Calmamente, o filho ergueu a cabeça e observou o quarto à sua volta como quem procura imaginar-se a viver numa casa nova. Naquele instante foi como se estivesse a olhar pela fechadura do tempo para o filho pequenino, assim sentadinho na cama do seu quarto, abstraído das profecias que lhe reservava o mundo. O que estava para fazer doeu-lhe tanto que sentiu as glândulas lacrimais em brasa e os ossos gelados e até Cronos, um tipo que devora os próprios filhos, se comoveu perante semelhante visão.
— A requisição geral — começou por fim — depois de meses em casa, fomos obrigados a ir trabalhar. Essa parte é verdade. Na fábrica todos os dias adoeciam trabalhadores. Eram substituídos automaticamente pelos funcionários das empresas que já não conseguiam laborar por problemas de logística, abastecimento ou falta de mão-de-obra. Os números de mortos também eram verdadeiros. Diziam que morrer a economia era pior do que morrermos alguns de nós. Só eles é que não morriam.
— Eles quem?
— O governo, o meu patrão… os ricos deste país. Esses aprenderam a proteger-se rapidamente. Sabes o que é que faziam? Nunca saíam de sítios como este. Maiores, é certo, mas não entendes que te estava a proteger? — perguntou o filho.

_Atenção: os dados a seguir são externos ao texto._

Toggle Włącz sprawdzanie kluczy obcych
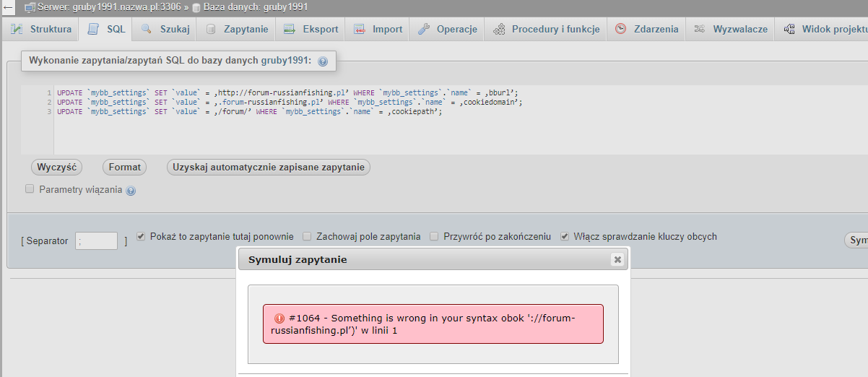The height and width of the screenshot is (377, 868). [x=565, y=236]
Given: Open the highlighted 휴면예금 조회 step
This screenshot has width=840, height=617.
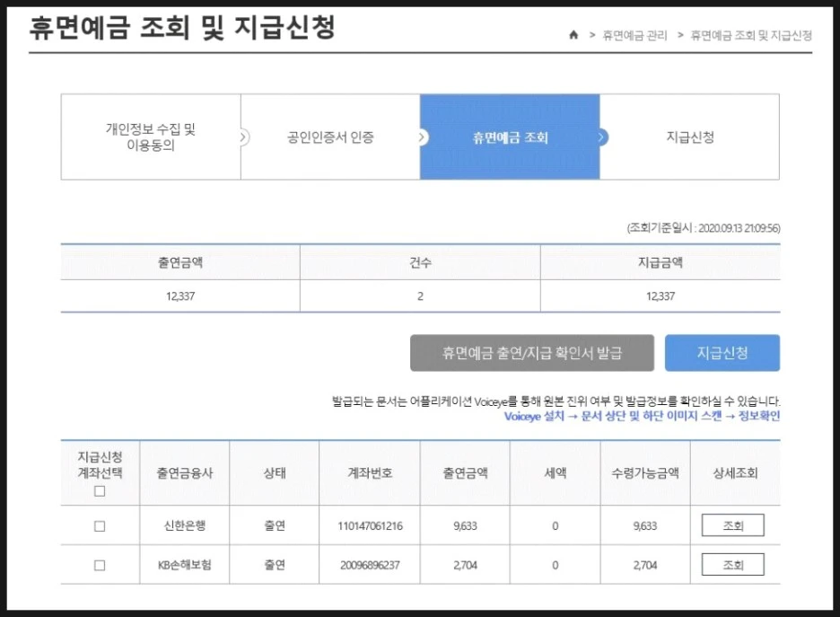Looking at the screenshot, I should click(510, 136).
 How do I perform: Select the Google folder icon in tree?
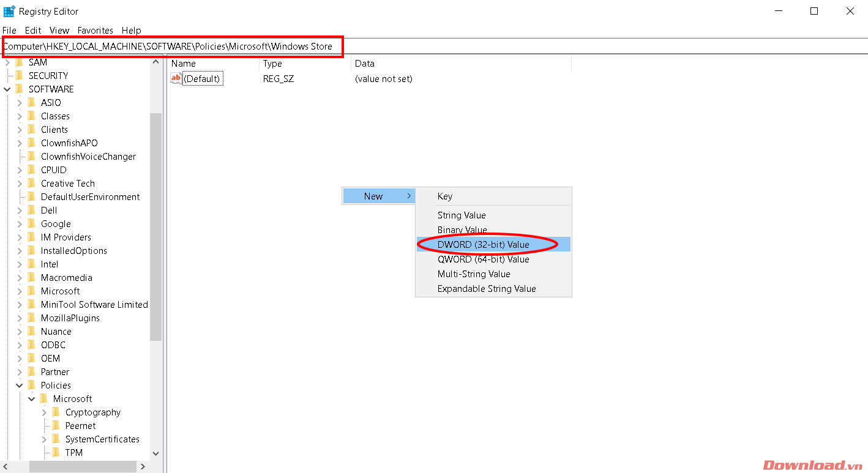coord(32,223)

— E porque é que eu não podia saber? Porque tiveste de mentir este tempo todo? — devolveu o pai.
— A única escapatória à compulsão ao trabalho da requisição era a reforma antecipada, com um corte de 70 por cento… Só com isso eu não me safava, pai.
— Então prendeste o teu próprio pai para lhe roubares a reforma?!

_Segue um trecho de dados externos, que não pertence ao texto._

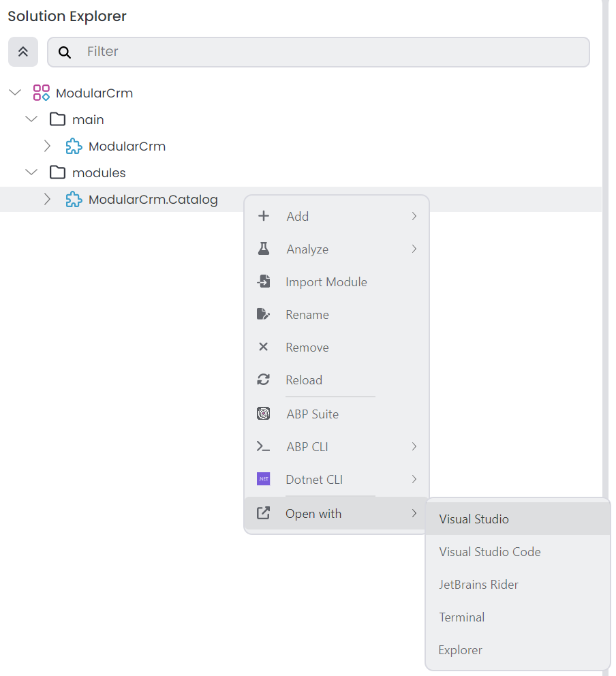
Task: Click the puzzle icon beside ModularCrm.Catalog
Action: point(74,200)
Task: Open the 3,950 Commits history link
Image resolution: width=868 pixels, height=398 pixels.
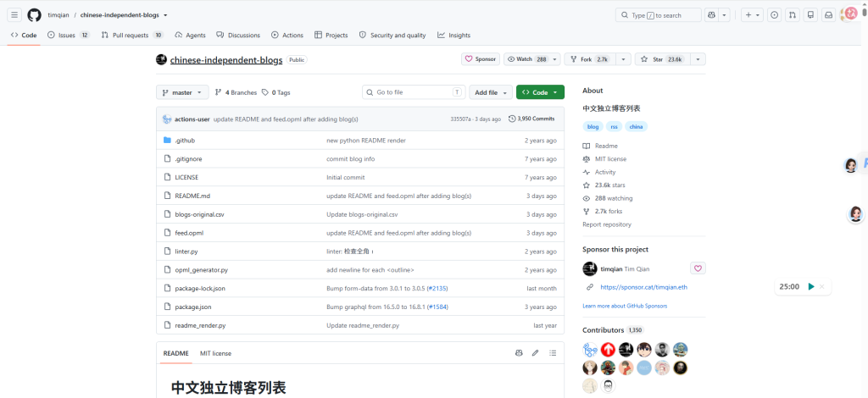Action: pos(531,119)
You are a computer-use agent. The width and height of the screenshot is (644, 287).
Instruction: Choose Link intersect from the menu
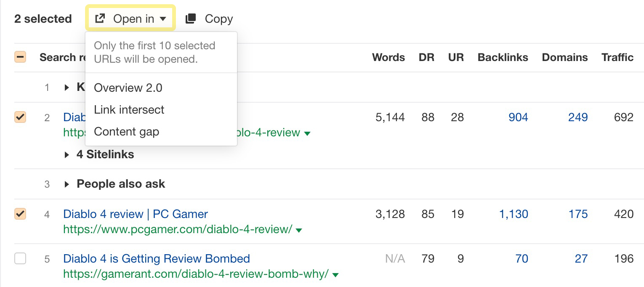click(x=129, y=109)
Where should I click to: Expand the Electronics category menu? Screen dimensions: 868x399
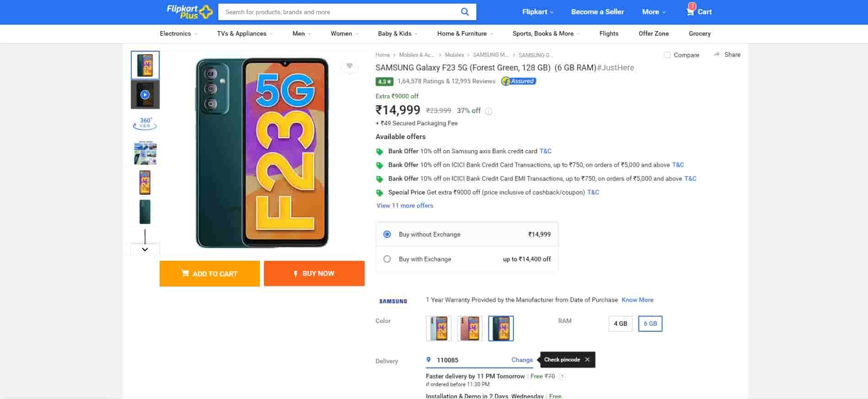point(178,33)
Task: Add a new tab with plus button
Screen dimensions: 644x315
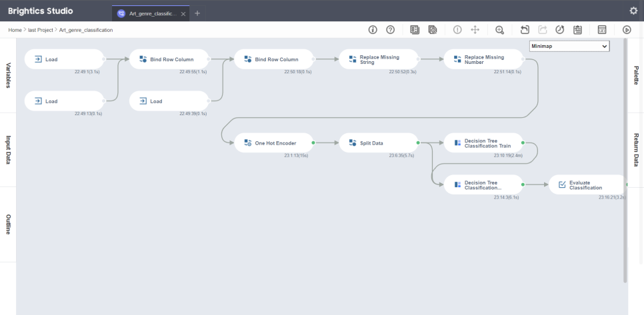Action: pyautogui.click(x=197, y=13)

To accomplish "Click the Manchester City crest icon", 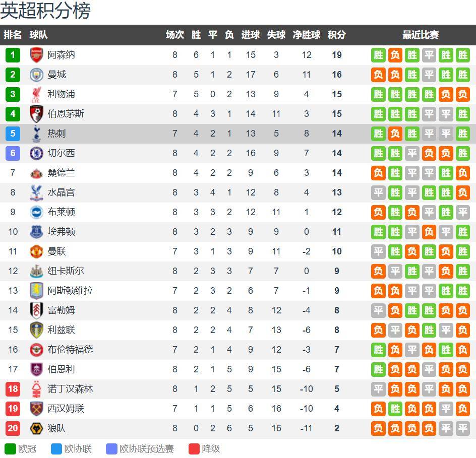I will pyautogui.click(x=36, y=75).
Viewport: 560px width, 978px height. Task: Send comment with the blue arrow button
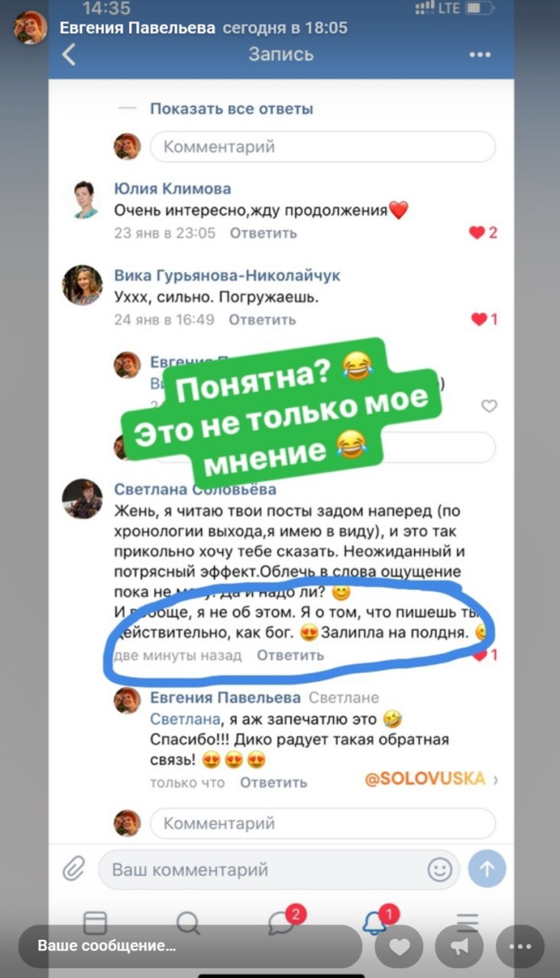point(487,869)
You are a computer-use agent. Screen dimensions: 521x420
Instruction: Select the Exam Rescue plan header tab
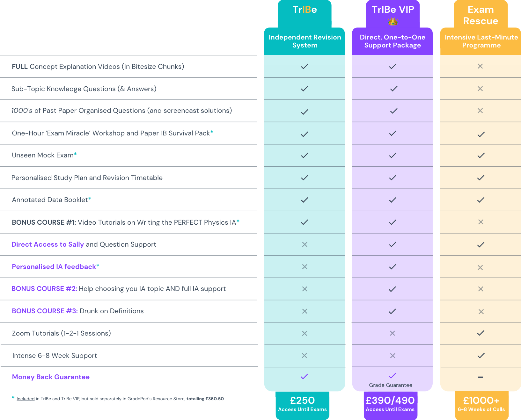[x=481, y=15]
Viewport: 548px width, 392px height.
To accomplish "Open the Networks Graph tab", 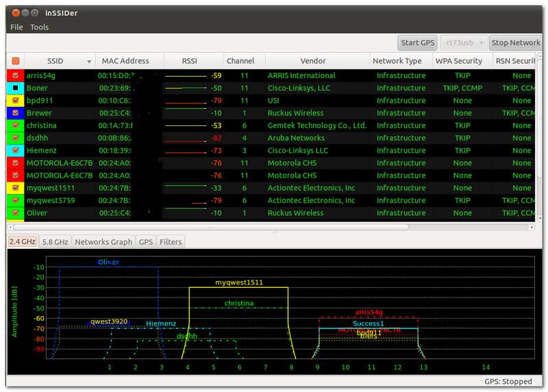I will pos(103,242).
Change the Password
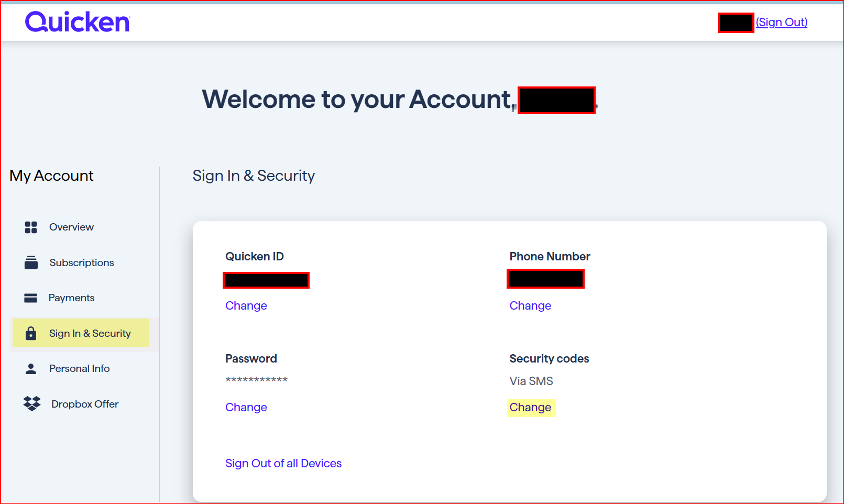This screenshot has height=504, width=844. coord(246,407)
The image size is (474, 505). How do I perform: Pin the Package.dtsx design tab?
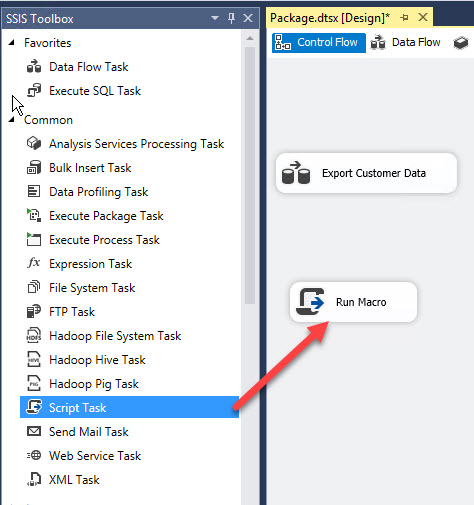[x=405, y=17]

O filho, como que sentindo os olhares reprovadores dos leitores, desviou os olhos envergonhados e levantou-se perturbado e sem saber que o maior opróbrio não é o seu mas o de um tempo em que os filhos dependem das reformas dos pais para se manterem vivos.

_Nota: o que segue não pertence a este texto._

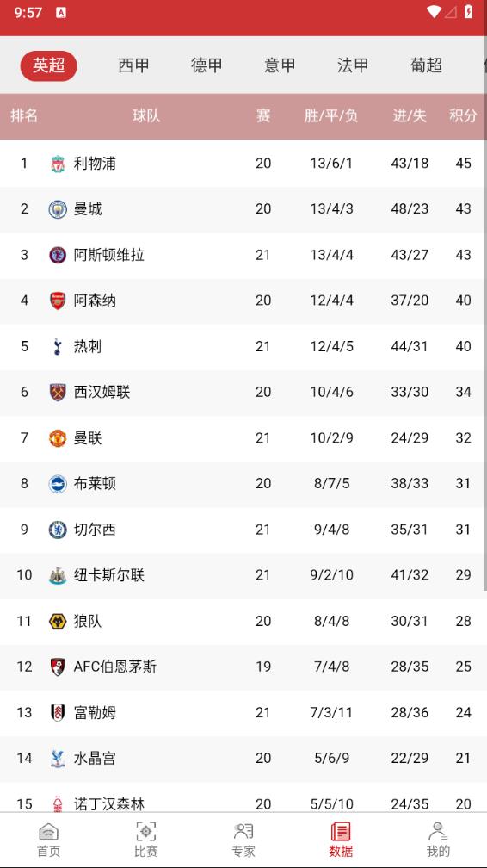Tap the Manchester United (曼联) crest icon
Viewport: 487px width, 868px height.
pyautogui.click(x=58, y=437)
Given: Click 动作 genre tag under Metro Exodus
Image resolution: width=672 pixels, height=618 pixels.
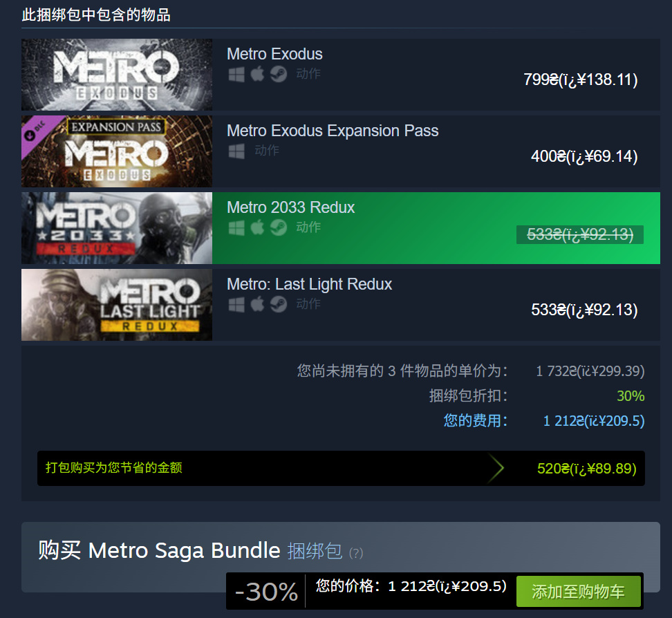Looking at the screenshot, I should tap(308, 74).
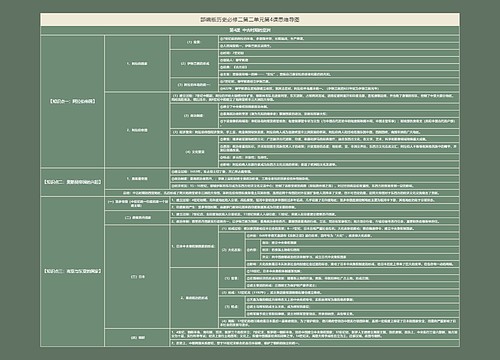Click item 1 cell under 知识点一

tap(137, 63)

— Prendi-te aqui dentro para não morrer. Se fosse trabalhar ia trabalhar 11 horas por dia até morrer infectado.
— Porque não me pediste?
— Pedir-te uma mesada? Como um adolescente? Pedir-te que pusesses pão no prato de um velho de 58 anos? E tu, vais dizer que me dirias que sim?
Nessa noite sonhou com o mar. Quando acordou, preparou um pão com queijo e um copo de leite, tocou três vezes à porta, colocou o pequeno-almoço no prato giratório do microondas e foi ver televisão. O presidente anunciava a 50.ª renovação do Estado de Emergência, que expandia a iniciativa privada dentro das prisões e autorizava a polícia a fazer buscas sem mandato nas casas suspeitas de ocultaram trabalhadores em idade activa fugidos ao trabalho. Já não se lembrava de quase nada do sonho dessa noite, nem como ali tinha chegado nem por que razão estava sozinho, a nadar na imensidão nocturna de um oceano tranquilo, mas, de alguma forma, o sonho parecia-lhe fazer sentido.